我々は、多数の細胞のSRS計測を実現するために、超高速波長切替光源を開発し、高速流体中の細胞の多色SRSイメージングを実証しました[1]。本技術によって、 10,000個以上の細胞ひとつひとつに含まれる生体分子の画像化を実現し、微細藻類に含まれる栄養分のイメージング計測を行ったり、血液細胞やがん細胞の無標識計測を行うことなどが可能となりました。

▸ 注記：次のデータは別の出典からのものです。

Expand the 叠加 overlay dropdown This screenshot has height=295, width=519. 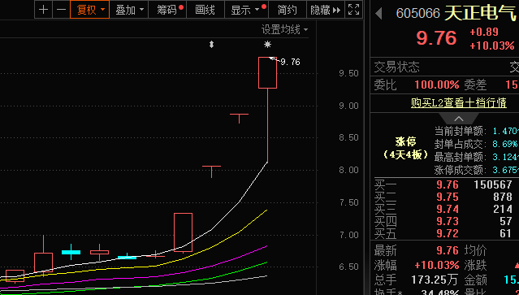pyautogui.click(x=129, y=10)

[1] Y. Suzuki et al., Proc. Natl. Acad. Sci. U.S.A. 116, 15842 (2019).

量子光学による超高感度化

我々は、SRS顕微法を超高感度化するために、量子光学の導入を進めています。現在のSRS顕微法の信号対雑音比は光の量子的な揺らぎ(真空場揺らぎ)で制限されています。この揺らぎを低減するため、スクイーズド光と呼ばれる量子力学的な光をSRS顕微鏡に導入することで、SRS信号の信号対雑音比を高めることを目指しています[1]。
[1] Y. Ozeki et al., J. Opt. Soc. Am. B 37, 3288 (2020).”